While I can envisage what I want, and how I want to uniformly categorize it, I have struggled to come up with a way that is family shareable, easily understood, inexpensive or free, that will survive technology changes. I am sure your book will provide me with excellent information to incorporate or possibly even steer me in a new direction, so I will purchase it right after submitting this reply.
I agree with you in principle about copying and pasting emails, but I have over 6,000 family history emails, and the majority do actually make for interesting and entertaining reading. Then I have another 3,000+ strategy emails. Much contained in the latter may now be redundant in so much as AI likely has the ability to provide the same information. That thought upsets me, though, considering my efforts to gather it all, which include both email exchanges with layman genealogists such as me exchanging ideas and (re)sources, and emails from professional genealogists and experts such as you. Plus a ton more on my computer and in Evernote.
The ideal would be to leave a system that will give my children, grandchildren and cousins a library of family history info/stories, with a clear strategy/framework that will enable those interested additionally to continue the research and add to their branch of the family. In view of my age, albeit I still feel sharp, as I have so much uncategorized, realistically it is going to be tough to bring it to that point.

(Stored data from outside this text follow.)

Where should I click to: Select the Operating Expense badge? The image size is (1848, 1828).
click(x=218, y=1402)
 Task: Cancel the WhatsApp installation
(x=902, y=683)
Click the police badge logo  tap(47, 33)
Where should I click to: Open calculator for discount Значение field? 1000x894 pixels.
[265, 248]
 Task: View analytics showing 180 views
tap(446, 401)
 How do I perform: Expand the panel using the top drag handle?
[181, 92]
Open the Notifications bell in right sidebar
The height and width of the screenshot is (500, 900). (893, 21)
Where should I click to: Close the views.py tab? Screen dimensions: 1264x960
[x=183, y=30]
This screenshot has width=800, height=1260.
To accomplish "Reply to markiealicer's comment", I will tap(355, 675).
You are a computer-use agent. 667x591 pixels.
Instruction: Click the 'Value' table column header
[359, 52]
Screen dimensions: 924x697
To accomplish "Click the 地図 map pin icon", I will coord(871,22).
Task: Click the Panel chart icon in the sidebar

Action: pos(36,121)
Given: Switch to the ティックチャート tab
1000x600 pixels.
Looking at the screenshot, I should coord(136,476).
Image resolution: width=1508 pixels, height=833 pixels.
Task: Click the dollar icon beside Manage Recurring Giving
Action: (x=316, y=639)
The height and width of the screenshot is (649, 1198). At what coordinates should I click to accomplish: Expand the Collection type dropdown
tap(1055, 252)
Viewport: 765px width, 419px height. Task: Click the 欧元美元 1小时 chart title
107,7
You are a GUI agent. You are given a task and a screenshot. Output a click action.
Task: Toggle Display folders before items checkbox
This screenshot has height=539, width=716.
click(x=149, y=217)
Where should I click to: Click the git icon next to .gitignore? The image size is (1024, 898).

I have again checked the login info below, have been on your email list since the end of April, which I mention in case that triggers multiples of the same emails!
I look forward to reading your book to give me fresh perspectives and new inspiration.
With gratitude,
Barry
P.S. Do you know (of) my friend Lucy Hedrick? She has written books on “organization” and has just released her first novel.
Oh my gosh, you have a robust database! My gut feeling is that solid research will be more important AI (at least among serious genealogists), since AI can be inaccurate. So please don’t think that your efforts are for naught.
I don’t use Notion (for genealogy or anything) but I know people love it. I’m intrigued at the thought of using it for genealogy…would it create a family tree? To me that feels an important component of genealogy software I wouldn’t want to do without.
One last bit of advice is to not let perfectionism paralyze you. It doesn’t seem highly likely that you could find a tool that checks all your boxes. I encourage you to go with a tool that checks the most important ones.
I don’t happy to know of Lucy Hedrick. How exciting that she’s written and released a novel, though!